Segment Start: Listed entries
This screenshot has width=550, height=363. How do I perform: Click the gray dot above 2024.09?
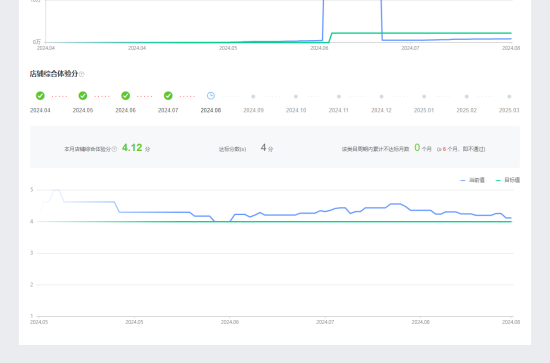(x=253, y=96)
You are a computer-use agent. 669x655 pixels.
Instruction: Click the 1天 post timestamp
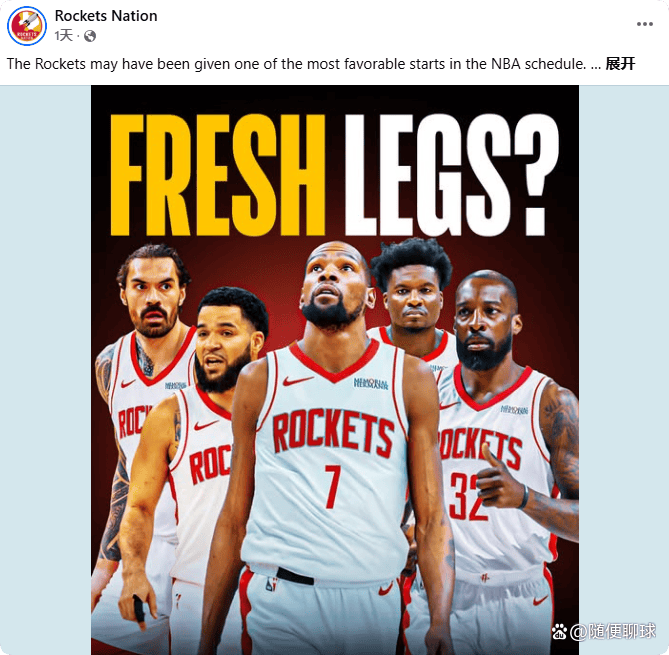64,35
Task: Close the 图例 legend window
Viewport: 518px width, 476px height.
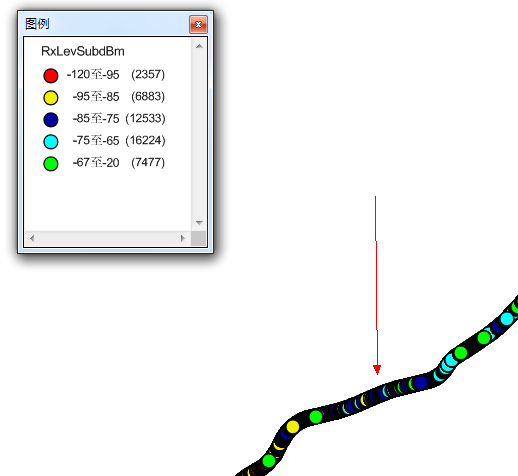Action: pyautogui.click(x=198, y=24)
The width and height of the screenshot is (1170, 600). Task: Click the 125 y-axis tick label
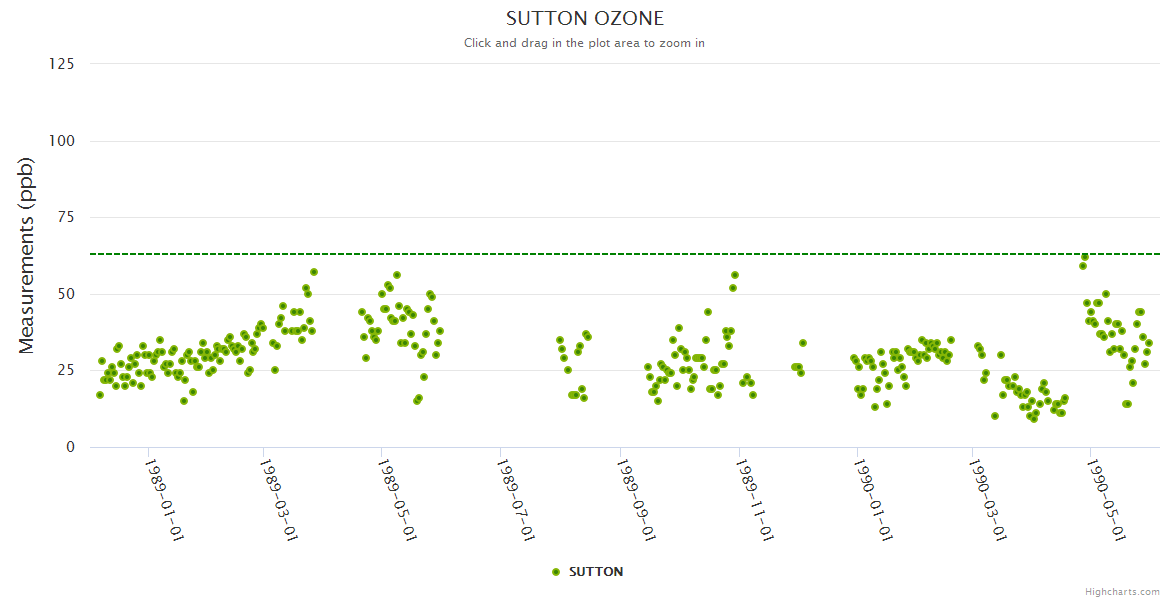pyautogui.click(x=62, y=64)
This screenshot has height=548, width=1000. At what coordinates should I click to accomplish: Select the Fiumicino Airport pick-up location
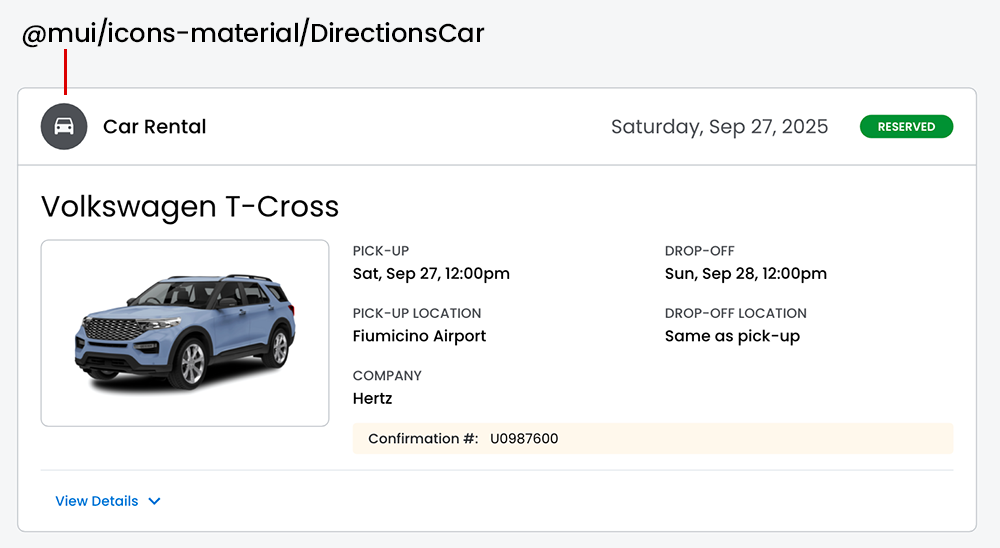click(x=419, y=336)
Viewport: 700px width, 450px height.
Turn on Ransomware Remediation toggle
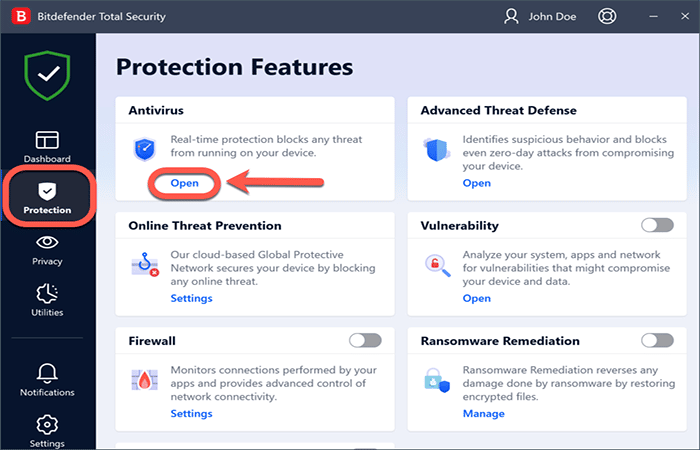(657, 341)
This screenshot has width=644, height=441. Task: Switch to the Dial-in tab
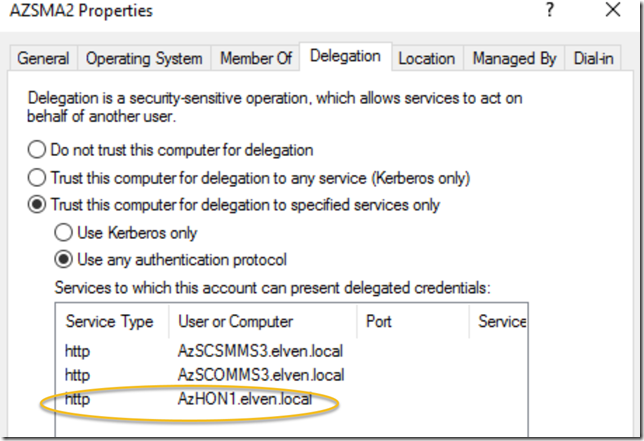pos(595,59)
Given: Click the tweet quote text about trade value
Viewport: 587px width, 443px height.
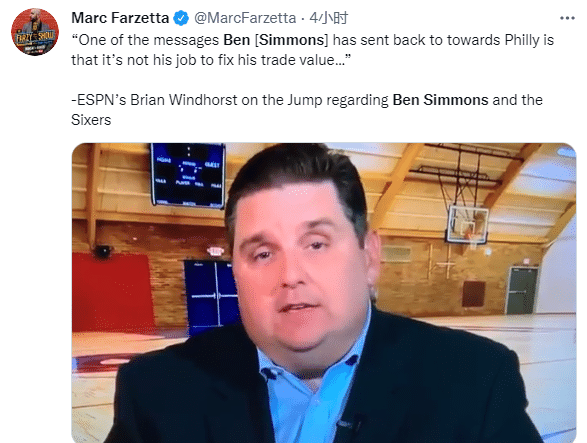Looking at the screenshot, I should tap(312, 50).
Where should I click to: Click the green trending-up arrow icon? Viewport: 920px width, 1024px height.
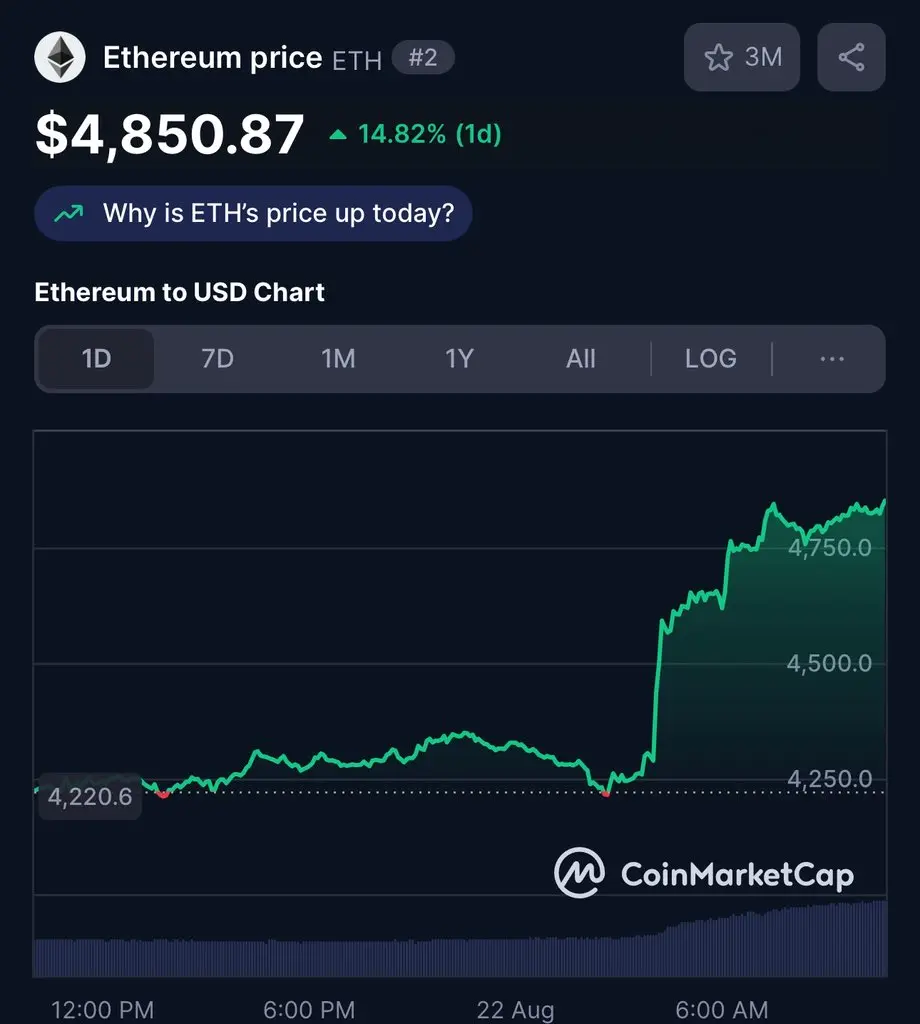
Segment End: Listed entries
* Exercise requirements
When repeating the entries, leave out every picture and keep the rest exact.

* Response to the task
This screenshot has width=550, height=363. How do I perform: Click the gray dot above 2024.09?
(x=253, y=96)
You are a computer-use agent. 669x655 pixels.
Instruction: Click the 1天 post timestamp
64,35
Task: Close the 图例 legend window
Viewport: 518px width, 476px height.
Action: pyautogui.click(x=198, y=24)
The width and height of the screenshot is (1170, 600). Task: Click the 125 y-axis tick label
pyautogui.click(x=62, y=64)
This screenshot has height=548, width=1000. At what coordinates should I click to accomplish: Select the Fiumicino Airport pick-up location
click(x=419, y=336)
Viewport: 700px width, 450px height.
Turn on Ransomware Remediation toggle
(657, 341)
This screenshot has width=644, height=441. Task: Switch to the Dial-in tab
pos(595,59)
Given: Click the tweet quote text about trade value
Viewport: 587px width, 443px height.
Looking at the screenshot, I should tap(312, 50).
Where should I click to: Click the green trending-up arrow icon? Viewport: 920px width, 1024px height.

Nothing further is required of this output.